The Last Witchcraft Trial

The age old practice of witchcraft has seen an explosive resurgence over the last few decades.

In the past it provoked wild and insane persecutions that led to ridiculous witch hunts in which thousands died.

The Last Witchcraft Trial

Playing children

Updated 2/11/2020 – The criteria for conviction were often based on hearsay and poor evidence, and the penalties were cruel and unwarranted.

Most of the madness subsided by the 19th century, having been nearly eradicated in the west by that centuries’ end.

However, the hysteria surfaced again briefly during the second world war.

In the midst of war, madness rules the day and invariably comes home, infecting legal matters.

Few wartime cases in the courts of Britain are as bizarre as the 1944 witchcraft trial of Helen Duncan.

It happened just before D-Day.

Helen Duncan – a medium that unfortunately got it right.

Helen Duncan was a spiritualist and medium from Scotland who traveled the UK during the war performing seances.

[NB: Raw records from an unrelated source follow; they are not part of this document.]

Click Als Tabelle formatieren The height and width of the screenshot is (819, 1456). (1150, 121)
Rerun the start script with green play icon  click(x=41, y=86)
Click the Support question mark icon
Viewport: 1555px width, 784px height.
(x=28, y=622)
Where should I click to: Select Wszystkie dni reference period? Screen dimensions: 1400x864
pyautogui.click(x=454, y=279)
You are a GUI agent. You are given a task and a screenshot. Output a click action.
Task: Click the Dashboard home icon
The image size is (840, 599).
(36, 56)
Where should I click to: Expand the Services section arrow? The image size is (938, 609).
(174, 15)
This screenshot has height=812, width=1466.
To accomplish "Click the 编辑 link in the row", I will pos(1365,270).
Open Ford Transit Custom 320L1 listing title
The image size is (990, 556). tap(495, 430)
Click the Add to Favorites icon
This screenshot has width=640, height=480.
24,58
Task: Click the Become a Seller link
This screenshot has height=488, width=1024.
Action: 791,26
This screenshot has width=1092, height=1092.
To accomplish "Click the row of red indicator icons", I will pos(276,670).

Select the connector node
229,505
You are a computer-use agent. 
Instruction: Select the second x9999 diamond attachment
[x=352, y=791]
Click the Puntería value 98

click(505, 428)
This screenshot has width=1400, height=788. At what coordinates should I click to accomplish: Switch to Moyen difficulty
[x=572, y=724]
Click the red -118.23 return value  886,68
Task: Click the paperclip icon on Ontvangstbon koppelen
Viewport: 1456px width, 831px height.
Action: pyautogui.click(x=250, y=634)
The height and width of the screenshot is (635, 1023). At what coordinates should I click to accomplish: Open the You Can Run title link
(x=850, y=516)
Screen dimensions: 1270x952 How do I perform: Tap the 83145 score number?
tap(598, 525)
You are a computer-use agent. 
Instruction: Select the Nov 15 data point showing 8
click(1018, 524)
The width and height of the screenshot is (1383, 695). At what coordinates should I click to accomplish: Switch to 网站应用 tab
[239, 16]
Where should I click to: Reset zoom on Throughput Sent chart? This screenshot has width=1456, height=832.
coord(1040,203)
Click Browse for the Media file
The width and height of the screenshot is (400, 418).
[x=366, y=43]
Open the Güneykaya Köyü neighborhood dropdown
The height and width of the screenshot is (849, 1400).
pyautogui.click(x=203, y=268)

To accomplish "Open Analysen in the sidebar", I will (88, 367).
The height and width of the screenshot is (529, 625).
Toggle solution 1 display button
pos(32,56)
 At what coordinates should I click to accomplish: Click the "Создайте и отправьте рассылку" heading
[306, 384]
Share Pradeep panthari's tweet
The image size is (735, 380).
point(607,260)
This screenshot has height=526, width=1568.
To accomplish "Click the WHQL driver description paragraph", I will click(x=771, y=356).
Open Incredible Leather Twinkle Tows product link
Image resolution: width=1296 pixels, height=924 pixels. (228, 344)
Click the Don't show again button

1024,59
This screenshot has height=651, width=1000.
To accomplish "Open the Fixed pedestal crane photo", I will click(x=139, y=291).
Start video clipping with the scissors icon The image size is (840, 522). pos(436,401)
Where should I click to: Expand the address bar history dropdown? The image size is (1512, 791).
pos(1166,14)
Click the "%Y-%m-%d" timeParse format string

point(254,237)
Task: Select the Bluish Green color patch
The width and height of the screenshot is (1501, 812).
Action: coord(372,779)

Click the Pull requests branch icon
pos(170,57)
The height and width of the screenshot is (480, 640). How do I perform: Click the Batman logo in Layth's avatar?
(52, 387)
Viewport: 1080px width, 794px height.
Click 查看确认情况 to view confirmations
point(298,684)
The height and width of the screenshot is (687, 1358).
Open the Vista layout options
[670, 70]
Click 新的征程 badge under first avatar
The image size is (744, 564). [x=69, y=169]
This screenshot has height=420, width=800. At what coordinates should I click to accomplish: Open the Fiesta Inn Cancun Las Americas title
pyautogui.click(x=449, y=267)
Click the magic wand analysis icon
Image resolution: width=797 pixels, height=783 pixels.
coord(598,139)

Her customers are reputed to have included George VI and Winston Churchill, and she was one of the most widely known mediums of the day.

Channeling for the parents of a missing sailor in 1941, she revealed that he had died when his ship HMS Barham had been sunk by the Germans.

The ship had indeed sunk with a loss of 861 men, but the admiralty had kept the affair secret to mislead the Germans who weren’t aware that the ship had gone down.

The cover-up made sense, since the Germans would invariably spend resources on trying to track a ship that no longer existed.

Plus it prevented an unnecessary blow to British public morale during the infamous blitz.

The Germans found out in 1942 and the whole thing became public, but the fact remained that Helen Duncan had known about the sinking, allegedly through channeling the dead sailor, and had revealed information that could have been potentially damaging for the Admiralty’s cover up.

Nothing came of it at the time, and Helen Duncan continued her seances.

Fast forward to 1944.

The D-Day invasion was being prepared amid unprecedented secrecy.

The British government was prepared to do anything to keep the invasion plans under wraps as the defeat of the Nazis depended on the success of the operation.

In January, Helen Duncan was in Portsmouth performing a seance in the presence of two superstitious naval officers.

The officers were alarmed that she might reveal secrets of the impending invasion that could get back to the Germans, so they arrested her.

The authorities charged her under the British Witchcraft Act of 1735, along with charges of conspiracy and fraud.

Strangely, only the charges of witchcraft stuck and she was convicted and sentenced to nine months in prison.

In fairness, at the time, most people thought the trial was ridiculous.

She probably never had any malicious intent with her seances, as her own sons were in the military, and it isn’t very likely that the Germans would have paid attention to her claims.

Winston Churchill called the whole thing “tomfoolery” and repealed the Witchcraft Act in 1951, a bit too late for Helen Duncan.

The case of Helen Duncan is often referred to as the last witchcraft trial in Britain, and indeed the last in the western world.

But that’s not entirely accurate.

Jane Rebecca Yorke – The last witchcraft trial

Another trial under the Witchcraft Act of 1735 happened later in 1944 when the medium Jane Rebecca Yorke was arrested and charged with fraud and witchcraft.

Yorke was convicted in September of that year on seven counts of witchcraft, but unlike Helen Duncan, she got off light having been fined 5 pounds and released.

Yorke may have been a fraud, or at least partly one, and does seem to have mislead families who were desperate to find out information about their loved ones in the war.

Her conviction under the Act of 1735 was the last recorded trial of a witch in the western world, though threats of the use of the act continued in the British courts until 1950.

Hysteria Among Us

A more recent case comes from Oklahoma.

While not a trial per se, a court case was filed by the ACLU in 2000 against school officials who suspended a girl who practiced wicca for allegedly casting a spell on a teacher.

The ACLU claims that the girl was laughably suspended for fifteen days for making the teacher ill with her spell, and further undue disciplinary action was taken on the girl for other incidents, even though she had a perfect attendance record and no previous disciplinary actions.

While hardly at the level of the horrific witch trials of the 17th century, these cases show that the hysteria that can be brought against accused witches is still with us today.

Nine months in prison is a long time for someone who simply channeled a spirit and got correct information, that sparked fear among a couple of naval officers who had the power to arrest her.

Malicious witch trials continue unabated in the third world.

Recent examples have come from Africa and India.

In Tanzania, elderly women are sometimes killed as witches if they exhibit red eyes.

Often, these trials are simply brought on by family members wanting their property.

In Congo, children are sometimes accused of witchcraft, the most recent being a horrific period of hysteria directed against kids in 1999.

In the modern world, superstition should never play a part in law.

Hopefully, sufficient safeguards now exist to prevent a resurgence of witchcraft trials, but under the conditions of war a return to these bizarre days could still come.

Only public vigilance will ensure that it never happens again.